President Truman attempted to seize the domestic communism issue from the Republicans by signing Executive Order 9835 and instituting the federal loyalty program in March 1947, but the Republican-controlled House Un-American Activities Committee conducted high-profile investigations into communist subversion and further stirred anti-communist sentiment. By the end of the 1940s, the foundation for the systematic persecution of those whose loyalty was called into question had been put into place. Once the federal government implemented the Truman loyalty program and legitimized the practice of screening employees based on their political beliefs and affiliations, similar policies were rapidly adopted by state and local governments as well as private organizations, including universities.

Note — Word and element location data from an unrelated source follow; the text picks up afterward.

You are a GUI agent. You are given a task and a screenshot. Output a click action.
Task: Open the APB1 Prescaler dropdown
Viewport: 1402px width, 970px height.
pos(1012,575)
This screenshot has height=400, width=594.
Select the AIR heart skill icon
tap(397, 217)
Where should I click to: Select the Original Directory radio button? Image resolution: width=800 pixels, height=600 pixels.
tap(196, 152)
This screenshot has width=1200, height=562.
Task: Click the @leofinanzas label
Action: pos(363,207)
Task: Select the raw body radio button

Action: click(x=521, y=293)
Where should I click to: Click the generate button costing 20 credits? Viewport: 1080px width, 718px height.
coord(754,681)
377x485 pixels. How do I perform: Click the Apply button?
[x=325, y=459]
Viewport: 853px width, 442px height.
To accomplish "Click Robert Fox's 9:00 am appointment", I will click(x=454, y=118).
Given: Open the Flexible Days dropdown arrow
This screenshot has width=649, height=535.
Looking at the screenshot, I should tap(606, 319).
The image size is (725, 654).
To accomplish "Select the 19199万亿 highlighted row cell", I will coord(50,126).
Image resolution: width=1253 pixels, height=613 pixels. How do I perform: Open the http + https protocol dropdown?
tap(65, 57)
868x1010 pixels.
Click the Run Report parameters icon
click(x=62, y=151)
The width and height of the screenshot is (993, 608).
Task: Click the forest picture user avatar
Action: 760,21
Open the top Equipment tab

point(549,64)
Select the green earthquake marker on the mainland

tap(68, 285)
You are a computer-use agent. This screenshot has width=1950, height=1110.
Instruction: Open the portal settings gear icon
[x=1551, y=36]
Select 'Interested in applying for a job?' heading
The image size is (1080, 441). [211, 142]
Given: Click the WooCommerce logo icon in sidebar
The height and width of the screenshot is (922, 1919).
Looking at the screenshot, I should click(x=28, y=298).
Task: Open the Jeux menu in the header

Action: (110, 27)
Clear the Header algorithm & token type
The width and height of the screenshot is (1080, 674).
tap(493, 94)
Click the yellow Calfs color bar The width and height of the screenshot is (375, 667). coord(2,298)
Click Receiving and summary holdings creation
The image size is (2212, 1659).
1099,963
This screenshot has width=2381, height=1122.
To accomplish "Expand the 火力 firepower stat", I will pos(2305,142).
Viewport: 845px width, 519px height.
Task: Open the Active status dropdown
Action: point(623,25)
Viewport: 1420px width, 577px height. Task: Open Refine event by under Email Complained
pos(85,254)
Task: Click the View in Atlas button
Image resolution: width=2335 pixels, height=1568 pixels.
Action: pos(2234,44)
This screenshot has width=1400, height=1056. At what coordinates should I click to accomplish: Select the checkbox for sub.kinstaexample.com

No sector of society was safe from accusations of disloyalty. Leaders of all fields, including science, soon recognized that even their past political affiliations, if only slightly outside of the mainstream, could cost them their careers.
References
- Fried, Richard M. Nightmare in Red: The McCarthy Era in Perspective. New York: Oxford University Press, 1990.
- Schrecker, Ellen. No Ivory Tower: McCarthyism and the Universities. New York: Oxford University Press, 1986.
- Schrecker, Ellen. The Age of McCarthyism: A Brief History with Documents. 2nd ed. Boston: Bedford/St. Martin’s, 2002.